Чудо
Шрифт:
Уртадо шагнул к своему руководителю.
— О чем ты говоришь? Что вообще происходит?
— Позволь мне кое-что тебе сказать,— произнес.Лопес, снова принимаясь раскуривать сигару.
— Да о чем тут говорить! — взорвался Уртадо.— У нас уже все готово…
— Микель,— дернула его за рукав Хулия,— пусть Августин объяснит.
— Да уж, без этого не обойтись!
Августин Лопес выпрямился на стуле. Он был немногословным человеком, но сейчас обстоятельства действительно требовали, чтобы он объяснил соратникам сложившуюся ситуацию.
— Вчера, когда я находился в Сан-Себастьяне,— заговорил он,— мне позвонили из Мадрида, от самого министра Луиса
Уртадо стоял как громом пораженный.
— Ты виделся с Луисом Буэно? — спросил он.
— Да, впервые в жизни. Раньше мы всегда общались только через посредников. Но теперь он настоял на личной встрече.

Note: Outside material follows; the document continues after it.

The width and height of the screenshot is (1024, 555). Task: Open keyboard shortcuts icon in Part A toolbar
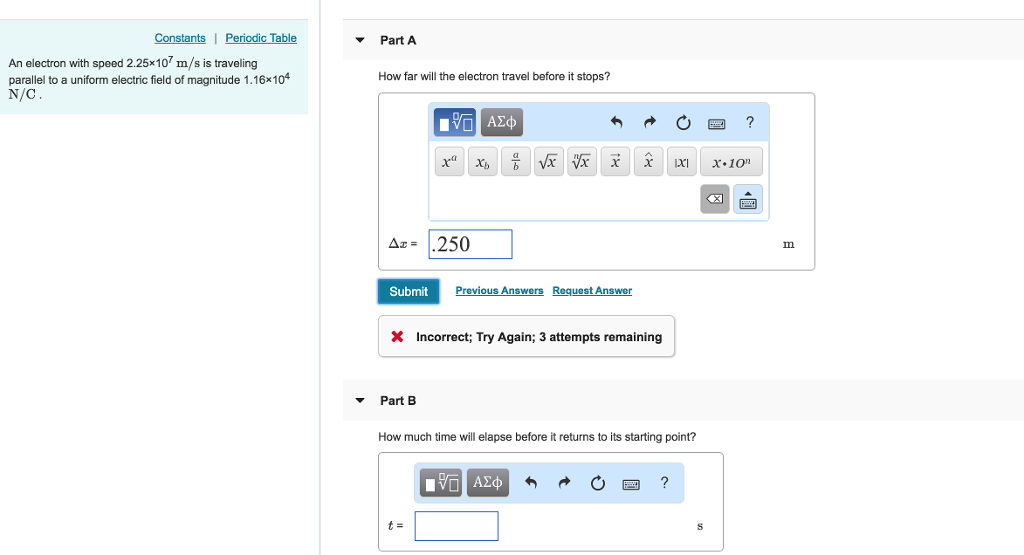[716, 124]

Мы разговаривали в течение часа, и — опять же впервые — я увидел, что он готов обсуждать вопросы, связанные с автономией нашего народа.
Уртадо не верил собственным ушам. Ничего подобного он не мог бы вообразить даже в горячечном бреду.
— Буэно говорил с тобой о нашей свободе? — В душу Уртадо заполз черный червь подозрений.— Или ему донесли о готовящемся покушении?
— Нет,— покачал головой Лопес, кладя дымящуюся сигару на край пепельницы,— о готовящейся против него акции он не подозревает. Это были именно переговоры относительно нашей свободы. Луис Буэно, как тебе известно, чрезвычайно набожный человек. А вчера в Париже было объявлено о том, что в Лурде вскоре состоится новое пришествие Девы Марии. Ты об этом что-нибудь слышал?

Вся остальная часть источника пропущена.